In February 2006, RTÉ's Prime Time broadcast a report casting doubt on the tribunal findings, drawing particularly on new eye-witness accounts and a map of the Stardust building drawn for the tribunal after the fire.

The programme highlighted a reference on the map to a “basement”, which the families argued had not existed.


Evidence
In 2008 the government appointed Paul Coffey SC to conduct an independent examination of new evidence to ascertain whether a new inquiry was necessary.

Mr Coffey’s report was submitted to government in January 2009 and published on February 3rd. It concluded the 1981 finding of arson was unsafe but also suggested there was insufficient new evidence to come to a safe conclusion on the actual cause of the fire.

On publication the government moved to correct the public record in the Dáil and removed the “arson” finding. The families welcomed this.

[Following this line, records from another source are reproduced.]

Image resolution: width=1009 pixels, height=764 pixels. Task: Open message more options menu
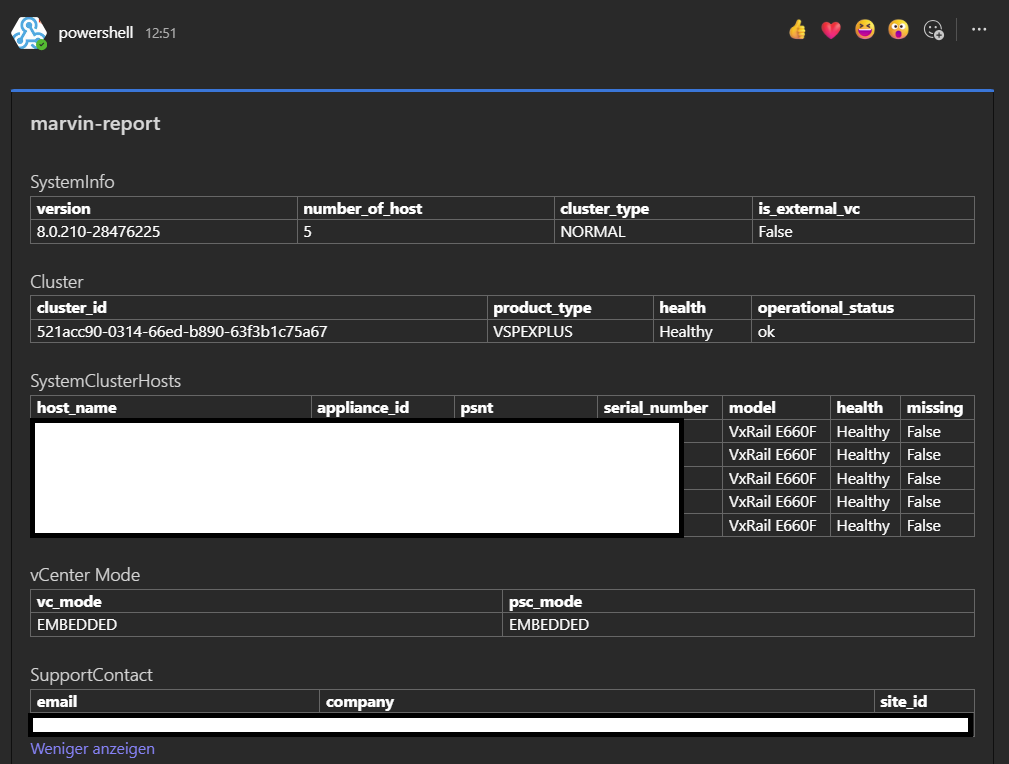(x=979, y=30)
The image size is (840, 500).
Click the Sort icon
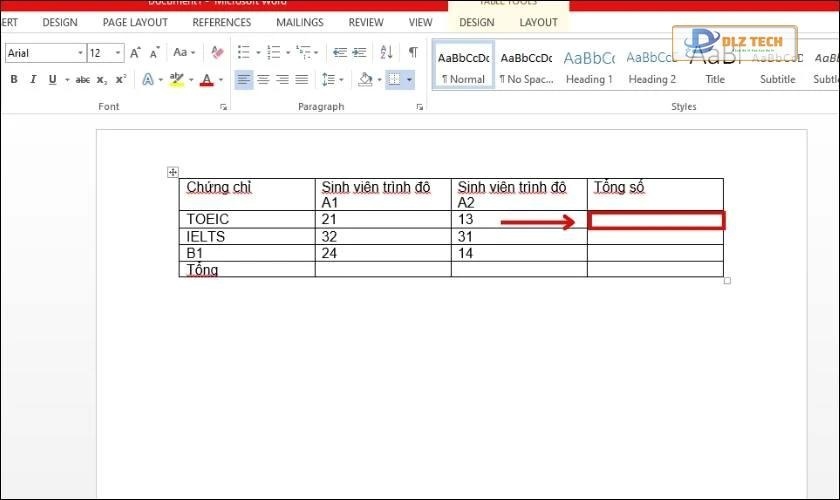(387, 53)
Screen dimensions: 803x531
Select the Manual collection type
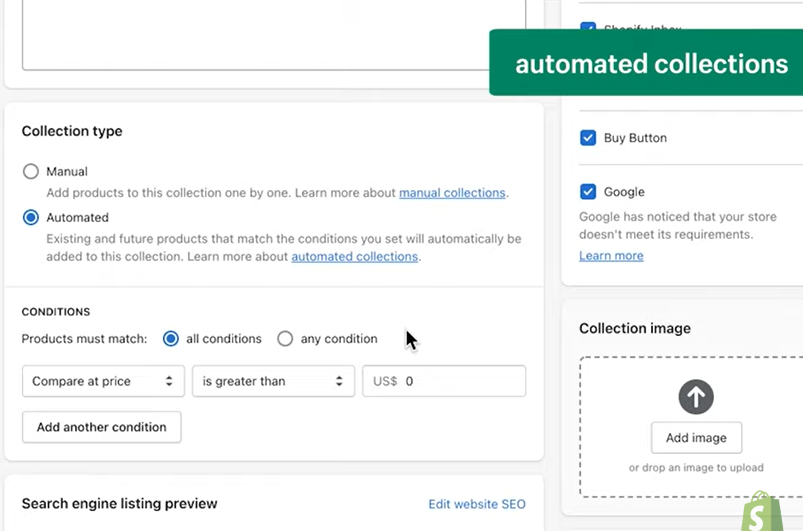(31, 171)
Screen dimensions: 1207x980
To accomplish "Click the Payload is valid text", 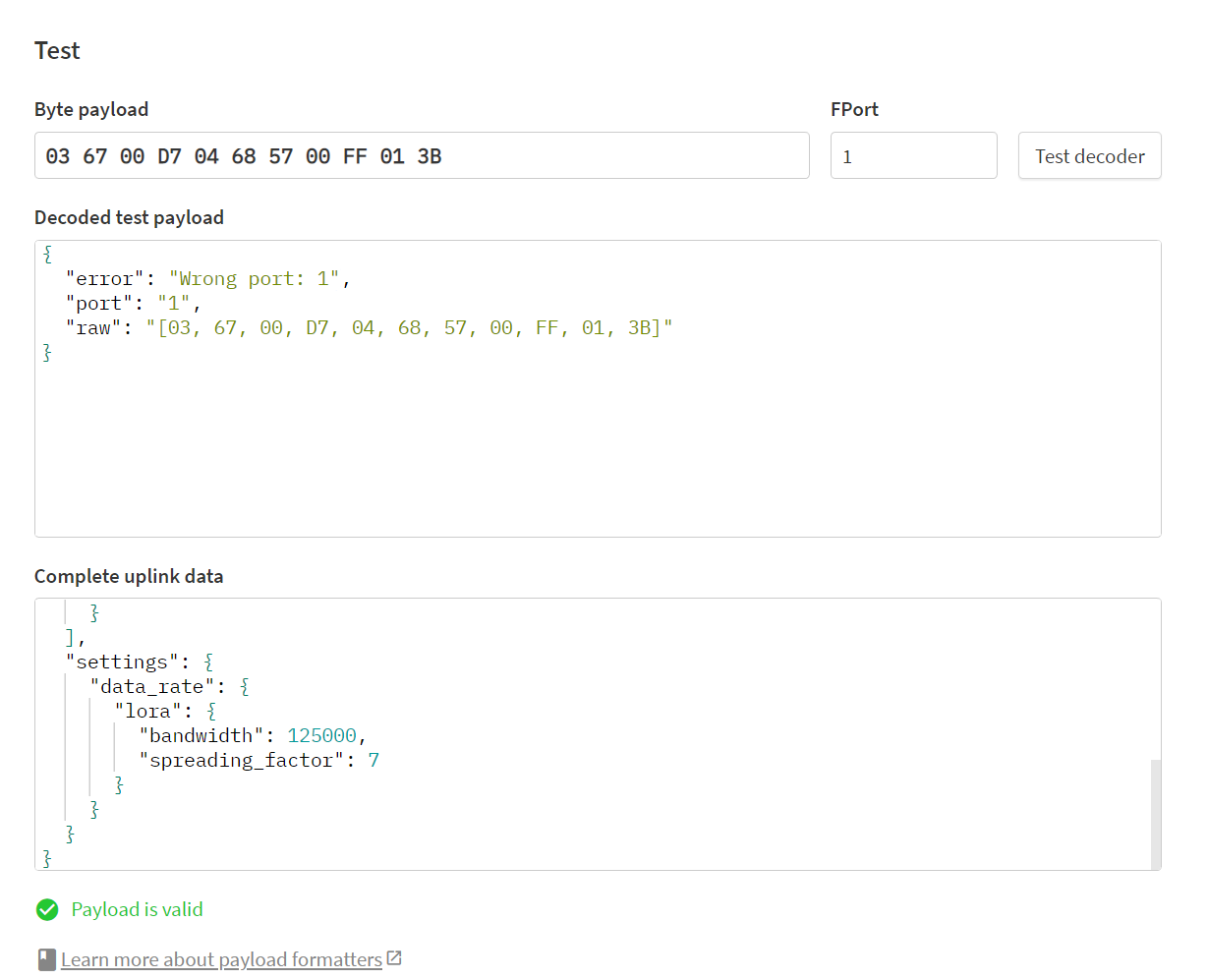I will (137, 910).
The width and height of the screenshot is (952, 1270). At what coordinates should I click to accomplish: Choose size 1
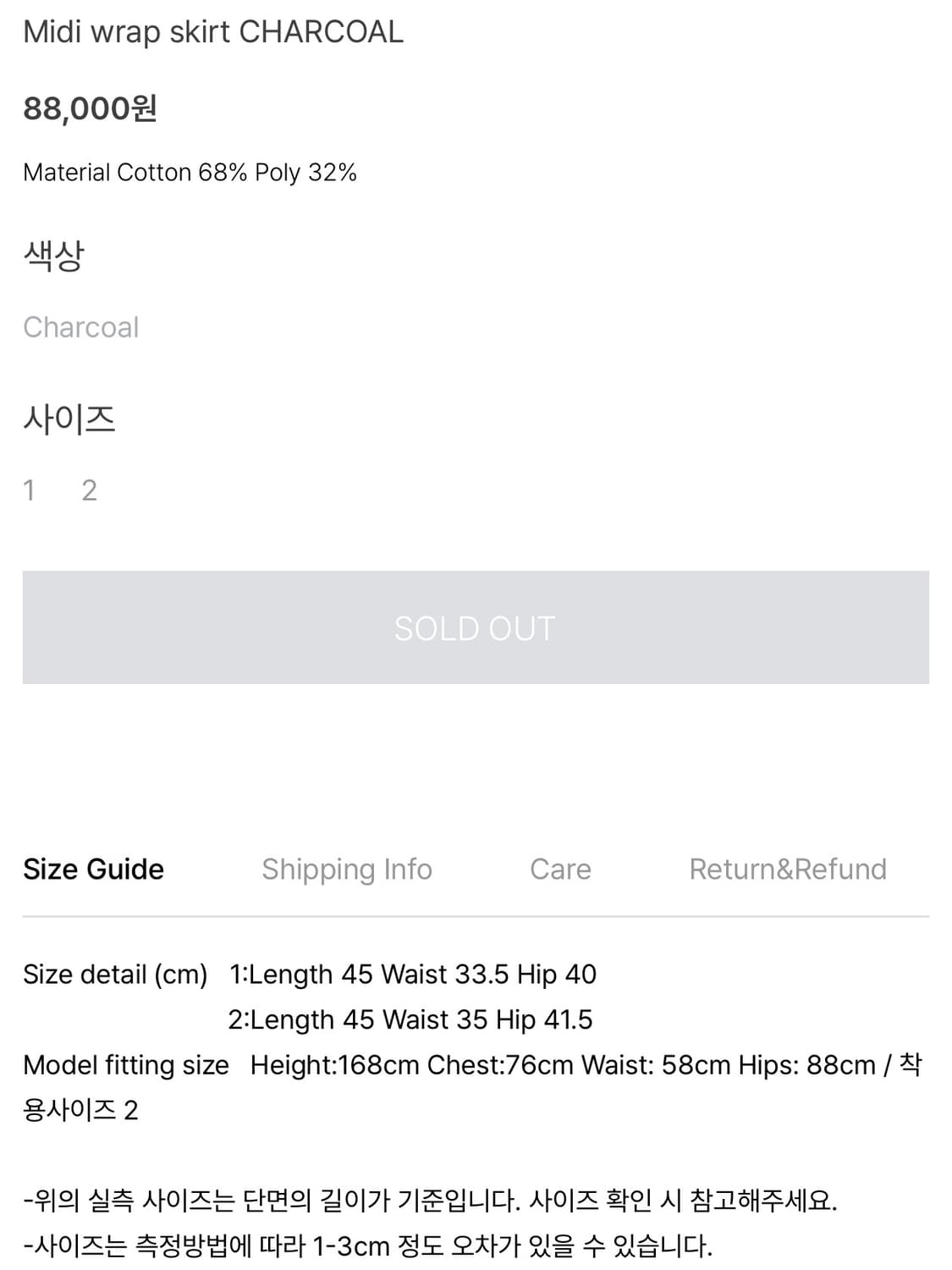click(x=30, y=490)
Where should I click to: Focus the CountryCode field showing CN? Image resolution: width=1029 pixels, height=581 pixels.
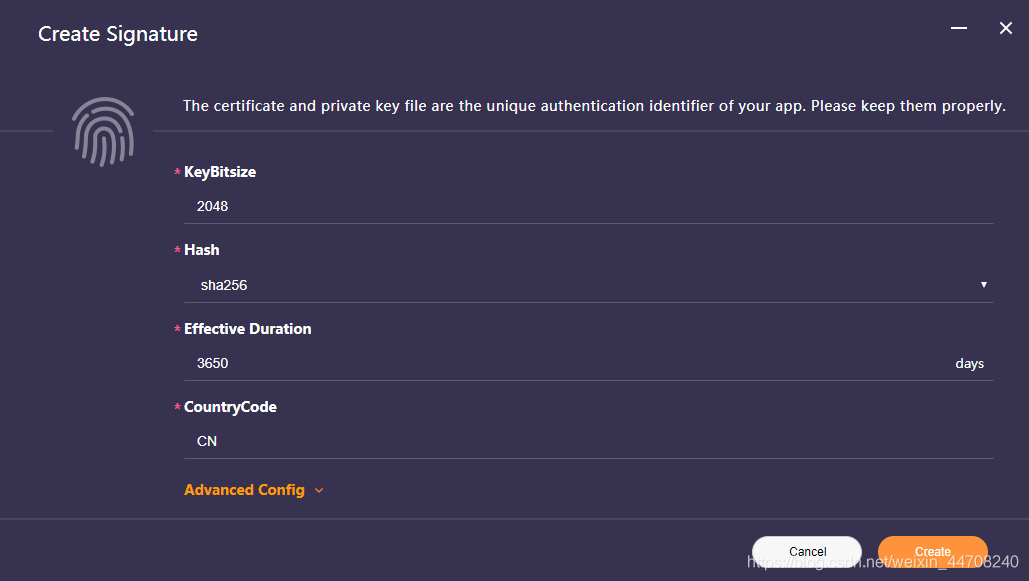[x=588, y=441]
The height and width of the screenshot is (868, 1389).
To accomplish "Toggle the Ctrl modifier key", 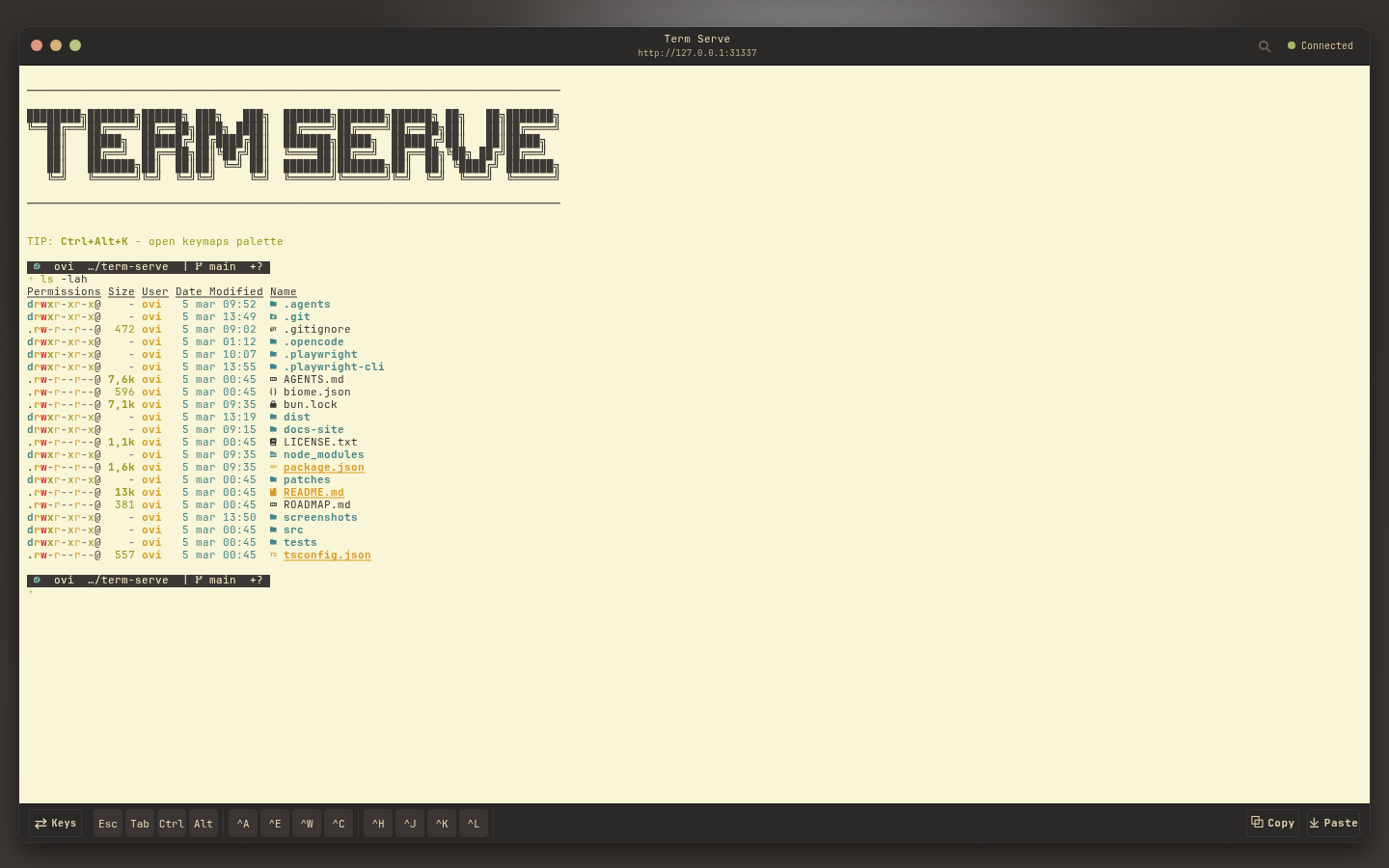I will click(x=172, y=823).
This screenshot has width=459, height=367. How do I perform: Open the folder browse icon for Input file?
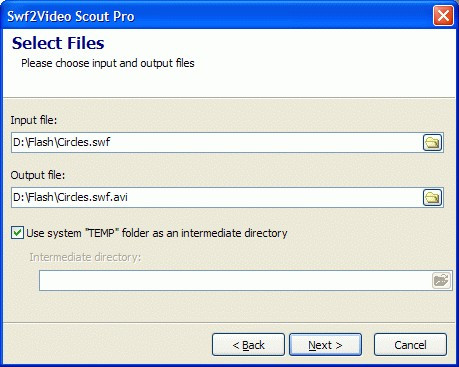(x=432, y=143)
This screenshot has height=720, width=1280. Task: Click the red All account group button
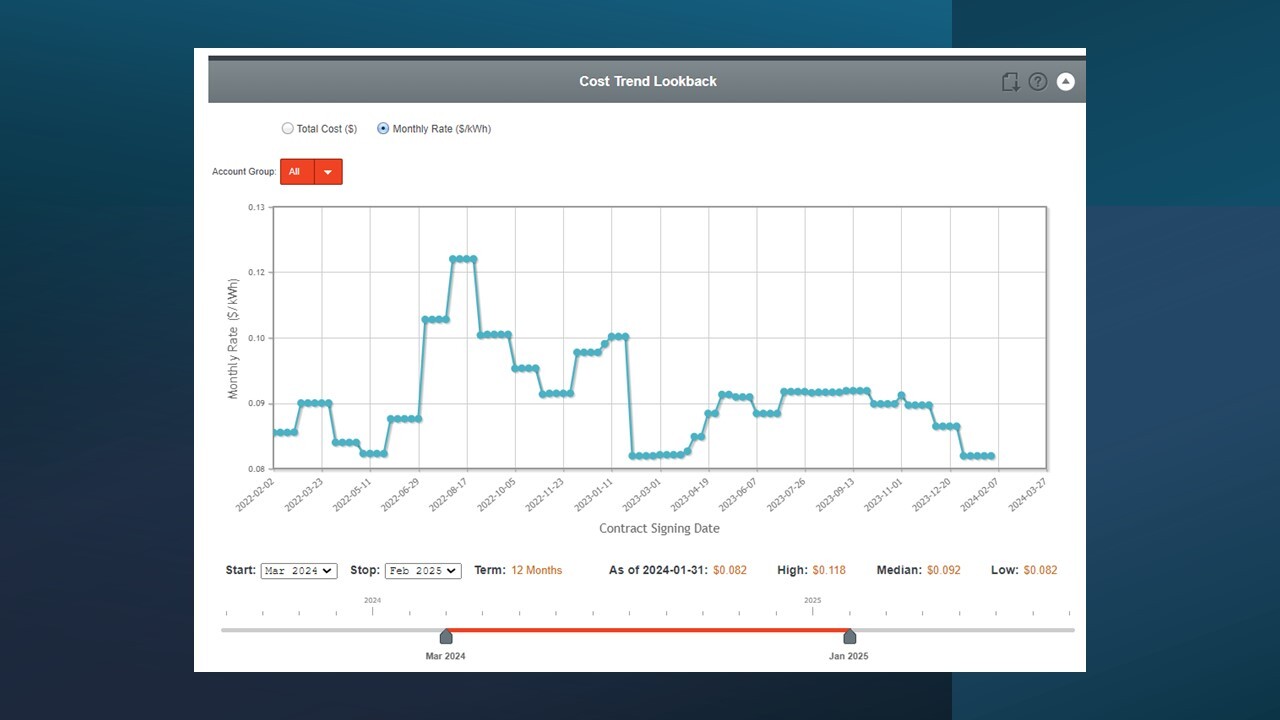tap(296, 172)
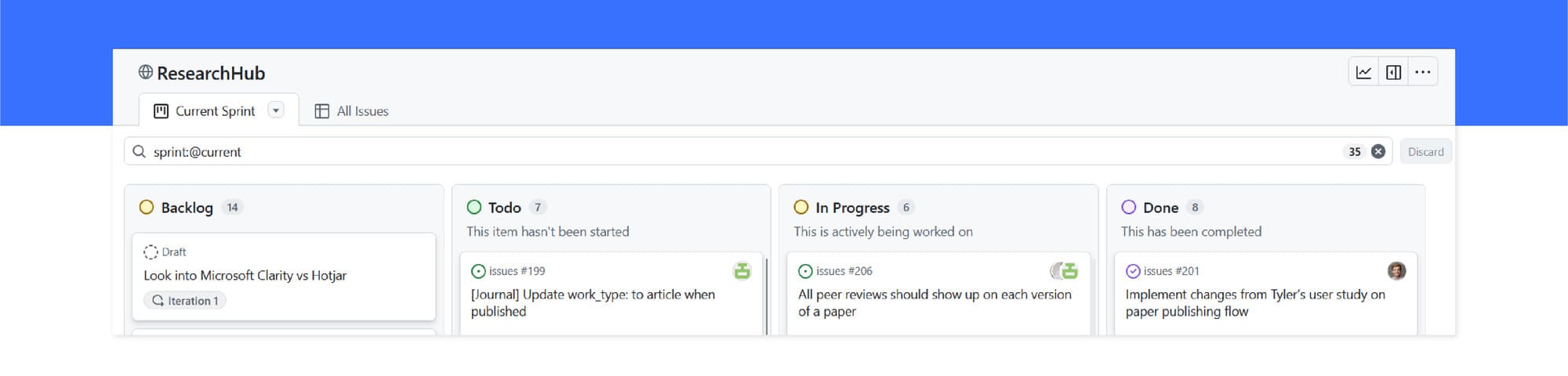Click open-issue status icon on issue #206
The image size is (1568, 376).
pos(805,271)

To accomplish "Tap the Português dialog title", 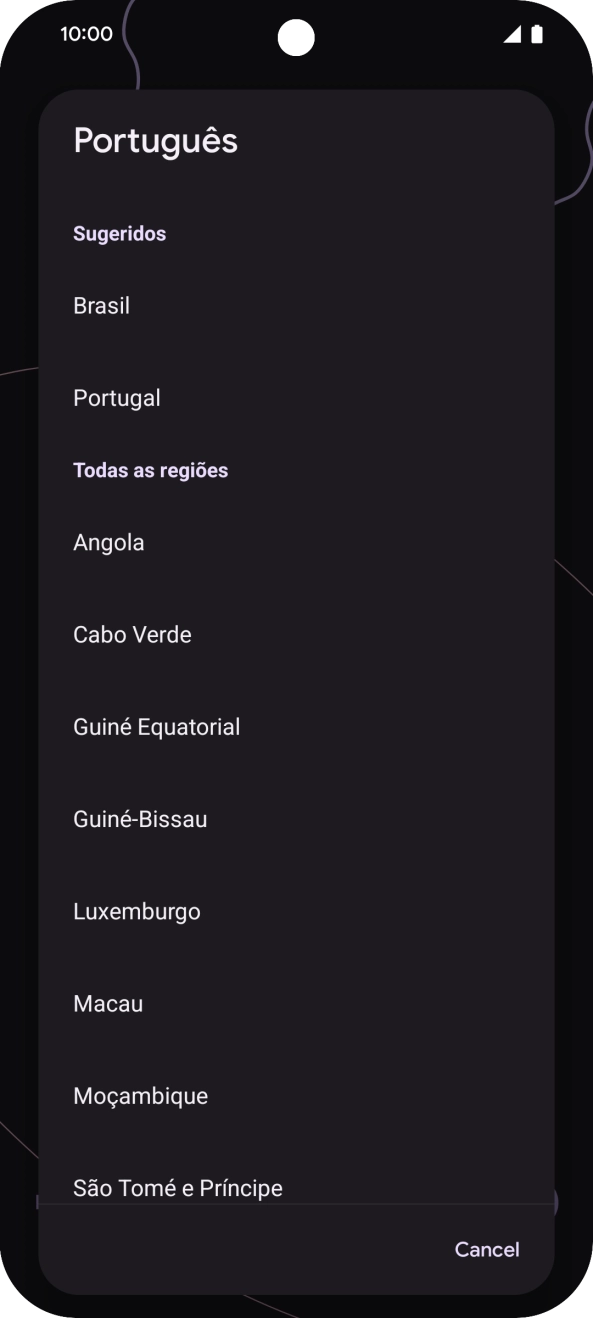I will click(155, 140).
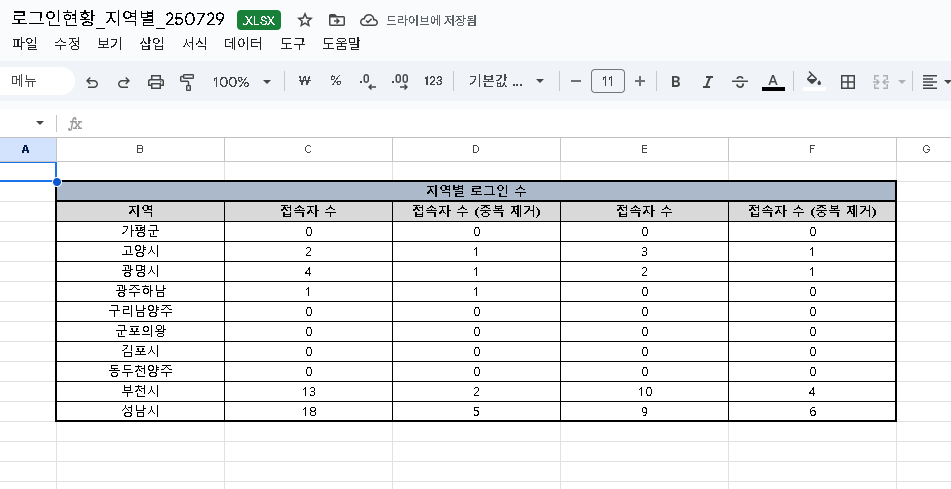The height and width of the screenshot is (489, 951).
Task: Expand the 100% zoom dropdown
Action: [x=241, y=82]
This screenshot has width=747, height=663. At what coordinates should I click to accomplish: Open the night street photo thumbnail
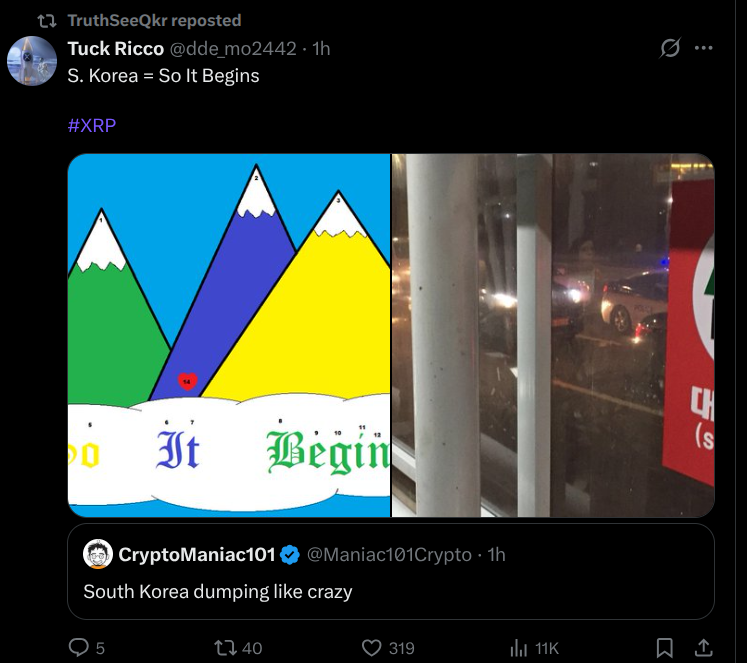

However, the emergence of an earlier version of the Coffey report submitted in December 2008, which the families say leans towards recommending a new inquiry, has damaged the trust of some in the published Coffey report.

They have also since come into possession of a letter, from Garda headquarters to the Coffey inquiry in 2008, which refers to flaws in the original Garda map of the Stardust, which the families say now proves there was no basement in the Stardust.

This letter was not revealed at the time of the inquiry and, say the families, is crucial new evidence supporting the contention they have made for more than two decades – that the fire started in the Stardust’s roof-space.

It is further understood that a key issue now being examined by gardaí in Coolock is whether evidence given at the Keane tribunal, relating to the layout of the Stardust, was inaccurate.